Composer: Vincenzo Bellini

Libretto: Carlo Pepoli

First Produced: Théâtre-Italien Paris, 1835

Present Company: Metropolitan Opera, 2007

Director: Sharon Thomas

Sets: Ming Cho Lee

Costumes: Peter J. Hall

Video Director: Gary Halvorson

Orchestra: Metropolitan Opera Orchestra & Chorus

Conductor: Patrick Summers

 

Cast

Riccardo: Franco Vassallo

Elvira: Anna Netrebko

Giorgio: John Relyea

Arturo: Eric Cutler

Gualtiero: Valerian Ruminski

Enrichetta: Maria Zifchak

 

Specs:

Resolution: 1080i

Aspect Ratio: 1.78:1

Disc size: BD-50

Opera: 44.19 GB

Bit Rate: High (34~38 Mbps)

Italian DTS-HD HR 5.1

Italian LPCM 5.1

Italian PCM 2.0

Subtitles: Italian, German, English, French & Spanish

Region: All

Opera runtime: 155 minutes

Deutsche Grammophon 2007

 

Grade

Conception & Staging: A-

Costumes: A+

Casting: A

Singing: A

Orchestra: A

Music Direction: A

Video Direction: B

Image: A

Audio: C-

Extras Features: C

Recommendation: B


 

Introduction

As Beverly Sills jokes in the intermission interview with Margaret Juntwait:

MJ: “This story. . “

BS: “This what?”

MJ: “. . is rather unusual”

BS: “Yes, if you can find it.”


        


Historical Background

The action takes place about 1652, fifty years after the death of Elizabeth, the last of the Tudor monarchs.  The Stuarts, who followed, died out with the execution of Charles I in 1649, and were replaced by the Commonwealth whose first and most prominent leader was Oliver Cromwell.  Charles had difficulty resolving religious differences in the realm (no surprise given the historical legacy of Henry VIII), and gained the particular antipathy of the Puritans, who came to some ascendance after the death of Elizabeth.  Not long after the events of Bellini’s opera, the Puritans lost whatever political and clerical influence they once had and left England or became otherwise absorbed.


        


Synopsis

The young Puritan Elvira (Anna Nebtrebko) is promised to Riccardo (Franco Vassallo), but her heart belongs to Arturo (Eric Cutler), a Royalist.  Thanks to her uncle, Giorgio (John Relyea), Elvira’s father relents and goes back on his promise to Riccardo, who is not only unhappy but feels righteously betrayed, made all the more nastier by the announcement that his beloved is now to marry an enemy. 

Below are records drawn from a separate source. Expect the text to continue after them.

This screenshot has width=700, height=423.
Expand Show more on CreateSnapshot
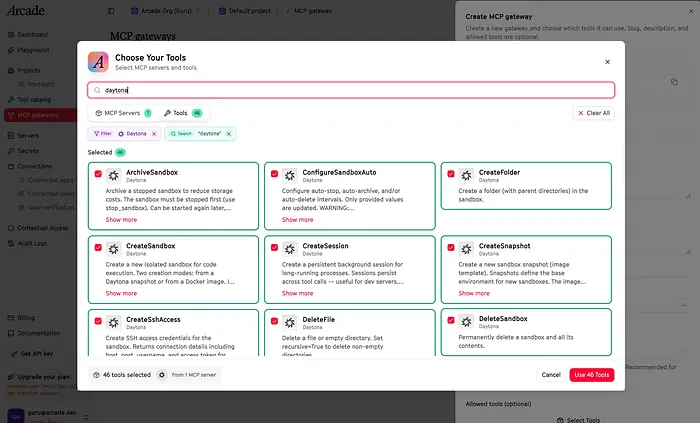474,293
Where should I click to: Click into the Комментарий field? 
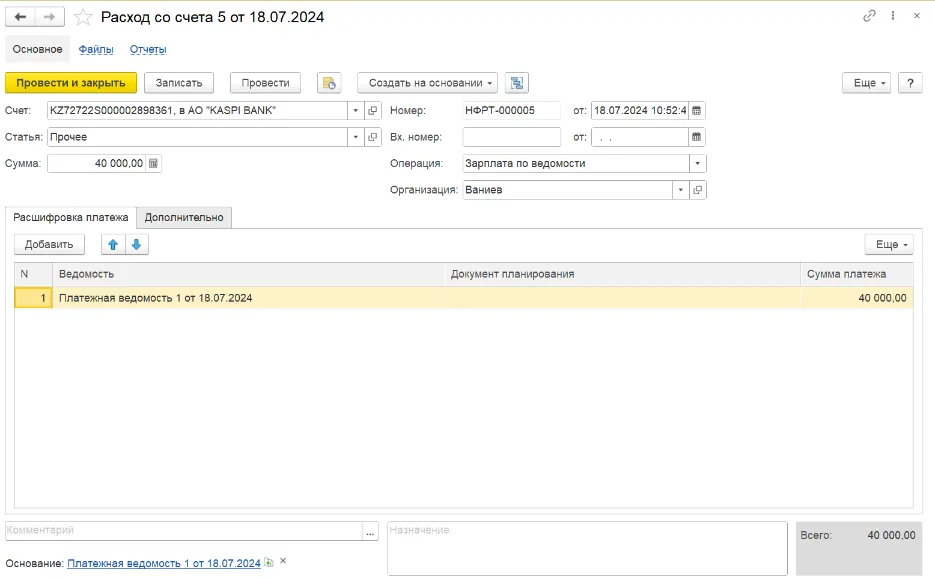coord(184,531)
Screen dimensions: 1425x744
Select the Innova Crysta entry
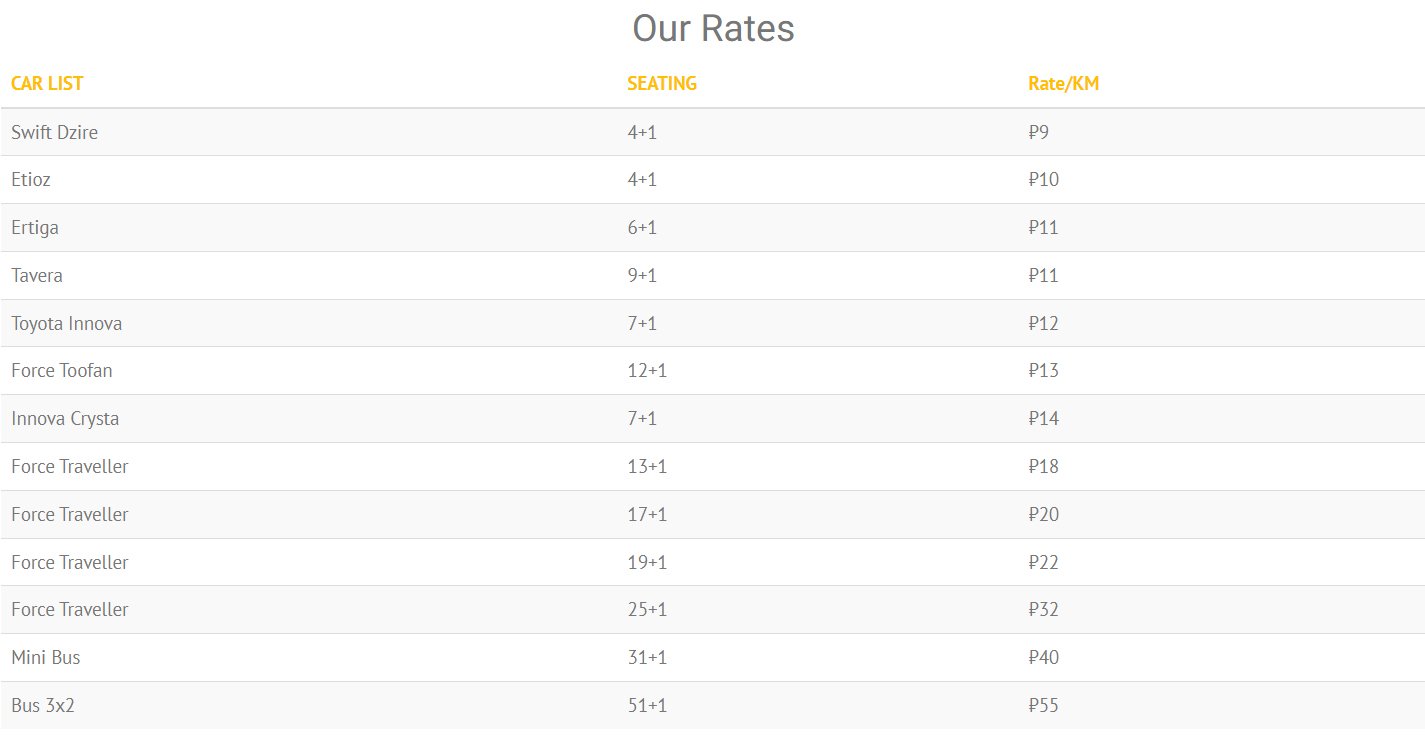[65, 419]
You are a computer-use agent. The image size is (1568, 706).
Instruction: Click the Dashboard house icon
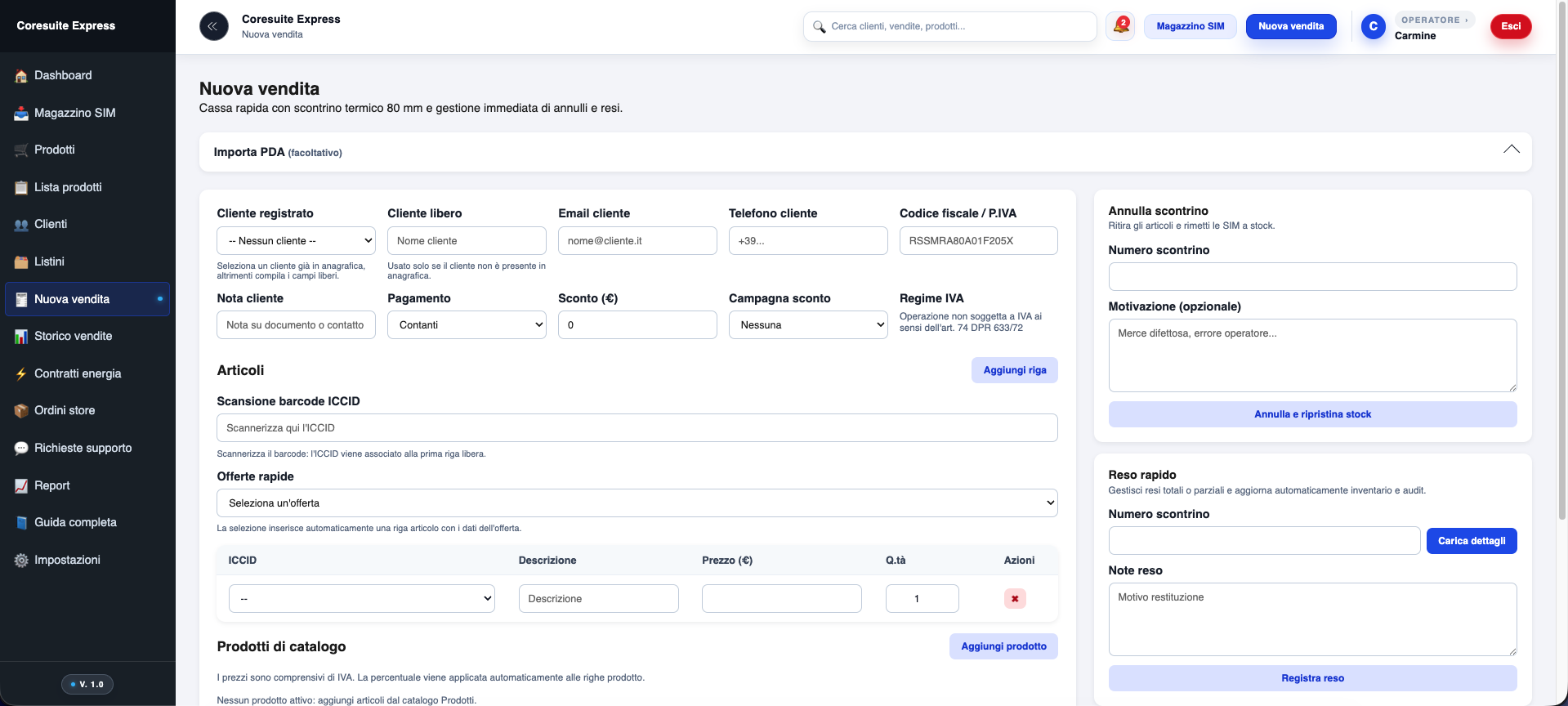click(21, 76)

On the day of their wedding and only moments after he has plead undying fidelity to Elvira, Arturo learns of the secret identity of a prisoner being made ready for execution: It is Enrichetta, the widow of Charles I.  With no time to lose he spirits her out of town under the watchful eye of Riccardo.  The opportunity is too much to pass up, and Arturo is branded a traitor and, under Cromwell’s order, sentenced to death in absentia.


        


Elvira, who knows nothing of the Queen, assumes that Arturo has merely ran off with another woman, which leads to the first of her two mad scenes.  The villagers are torn between sympathy for Elvira’s grief and their wish for revenge on Arturo for having aided in the escape of a Royalist prisoner.  Riccardo and Giorgio, once on opposite sides of the question of Elvira’s future are untied in their mutual dislike of Royalists.


Three months later Arturo returns to accept his fate, but his thoughts are only of Elvira.  They meet and she is overjoyed to learn that his betrayal was not to her but only to her countrymen.  (Don’t laugh - she’s only an adolescent.) The townspeople interrupt them and demand Arturo’s head even against her pleas for mercy.  At the last moment, word from Cromwell arrives to announce the defeat of the Stuarts and the pardon of all prisoners.  Rejoicing is had by all.


        


Comment

Vincenzo Bellini belongs to that group of famous “classical” composers that died young (Mozart, Schubert, Bizet).  He was not yet 34 when he succumbed to an intestinal illness.  Bellini is known primarily as a composer of operas, his most well known - La sonnambula, Norma, I Capuleti e i Montecchi, Beatrice di Tenda, and I puritani - were written between 1830-35.  The endless spinning of melody in what has come to be known as bel canto singing is his trademark.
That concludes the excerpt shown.